■ Entries shown:
>>>>>

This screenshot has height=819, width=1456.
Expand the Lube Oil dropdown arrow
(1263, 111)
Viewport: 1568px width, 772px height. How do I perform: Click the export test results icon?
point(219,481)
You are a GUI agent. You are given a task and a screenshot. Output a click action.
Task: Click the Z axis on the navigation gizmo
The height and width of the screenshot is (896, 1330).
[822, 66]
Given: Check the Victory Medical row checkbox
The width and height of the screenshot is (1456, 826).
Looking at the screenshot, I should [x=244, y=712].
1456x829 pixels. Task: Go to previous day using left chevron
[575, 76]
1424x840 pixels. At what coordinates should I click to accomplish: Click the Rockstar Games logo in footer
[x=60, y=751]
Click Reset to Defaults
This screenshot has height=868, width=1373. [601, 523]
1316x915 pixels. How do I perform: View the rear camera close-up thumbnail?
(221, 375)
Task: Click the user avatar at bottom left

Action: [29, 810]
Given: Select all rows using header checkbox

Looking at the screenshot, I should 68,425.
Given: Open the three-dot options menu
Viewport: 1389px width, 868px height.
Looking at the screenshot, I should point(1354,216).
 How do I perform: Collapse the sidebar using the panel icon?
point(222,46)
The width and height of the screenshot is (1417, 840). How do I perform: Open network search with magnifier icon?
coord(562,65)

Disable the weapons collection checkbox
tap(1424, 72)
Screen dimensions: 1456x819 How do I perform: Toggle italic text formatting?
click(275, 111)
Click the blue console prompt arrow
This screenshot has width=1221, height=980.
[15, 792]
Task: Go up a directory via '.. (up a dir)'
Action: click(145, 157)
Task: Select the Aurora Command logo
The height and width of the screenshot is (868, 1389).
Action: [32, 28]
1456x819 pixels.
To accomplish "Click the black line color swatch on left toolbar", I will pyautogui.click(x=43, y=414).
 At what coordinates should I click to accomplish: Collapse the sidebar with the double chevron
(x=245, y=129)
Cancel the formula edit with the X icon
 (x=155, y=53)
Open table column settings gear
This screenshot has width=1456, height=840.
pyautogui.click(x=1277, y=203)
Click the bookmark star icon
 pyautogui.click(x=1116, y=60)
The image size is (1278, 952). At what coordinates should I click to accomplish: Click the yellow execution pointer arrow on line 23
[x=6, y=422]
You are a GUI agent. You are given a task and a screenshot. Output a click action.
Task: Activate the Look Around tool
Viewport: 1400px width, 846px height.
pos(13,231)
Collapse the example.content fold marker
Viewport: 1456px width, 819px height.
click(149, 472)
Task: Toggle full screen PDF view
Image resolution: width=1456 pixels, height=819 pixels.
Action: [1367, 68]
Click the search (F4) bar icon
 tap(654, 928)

<<<<<

The answer should be all the entries, restated with no word changed.

This screenshot has height=819, width=1456.
Expand the Lube Oil dropdown arrow
(1263, 111)
Viewport: 1568px width, 772px height. How do I perform: Click the export test results icon?
point(219,481)
You are a GUI agent. You are given a task and a screenshot. Output a click action.
Task: Click the Z axis on the navigation gizmo
The height and width of the screenshot is (896, 1330).
[822, 66]
Given: Check the Victory Medical row checkbox
The width and height of the screenshot is (1456, 826).
Looking at the screenshot, I should [x=244, y=712].
1456x829 pixels. Task: Go to previous day using left chevron
[575, 76]
1424x840 pixels. At what coordinates should I click to accomplish: Click the Rockstar Games logo in footer
[x=60, y=751]
Click Reset to Defaults
This screenshot has height=868, width=1373. [601, 523]
1316x915 pixels. How do I perform: View the rear camera close-up thumbnail?
(221, 375)
Task: Click the user avatar at bottom left

Action: [29, 810]
Given: Select all rows using header checkbox

Looking at the screenshot, I should 68,425.
Given: Open the three-dot options menu
Viewport: 1389px width, 868px height.
Looking at the screenshot, I should point(1354,216).
 How do I perform: Collapse the sidebar using the panel icon?
point(222,46)
The width and height of the screenshot is (1417, 840). How do I perform: Open network search with magnifier icon?
coord(562,65)

Disable the weapons collection checkbox
tap(1424, 72)
Screen dimensions: 1456x819 How do I perform: Toggle italic text formatting?
click(275, 111)
Click the blue console prompt arrow
This screenshot has width=1221, height=980.
[15, 792]
Task: Go up a directory via '.. (up a dir)'
Action: click(145, 157)
Task: Select the Aurora Command logo
The height and width of the screenshot is (868, 1389).
Action: [32, 28]
1456x819 pixels.
To accomplish "Click the black line color swatch on left toolbar", I will pyautogui.click(x=43, y=414).
 At what coordinates should I click to accomplish: Collapse the sidebar with the double chevron
(x=245, y=129)
Cancel the formula edit with the X icon
 (x=155, y=53)
Open table column settings gear
This screenshot has width=1456, height=840.
pyautogui.click(x=1277, y=203)
Click the bookmark star icon
 pyautogui.click(x=1116, y=60)
The image size is (1278, 952). At what coordinates should I click to accomplish: Click the yellow execution pointer arrow on line 23
[x=6, y=422]
You are a GUI agent. You are given a task and a screenshot. Output a click action.
Task: Activate the Look Around tool
Viewport: 1400px width, 846px height.
pos(13,231)
Collapse the example.content fold marker
Viewport: 1456px width, 819px height.
click(149, 472)
Task: Toggle full screen PDF view
Image resolution: width=1456 pixels, height=819 pixels.
Action: [1367, 68]
Click the search (F4) bar icon
 tap(654, 928)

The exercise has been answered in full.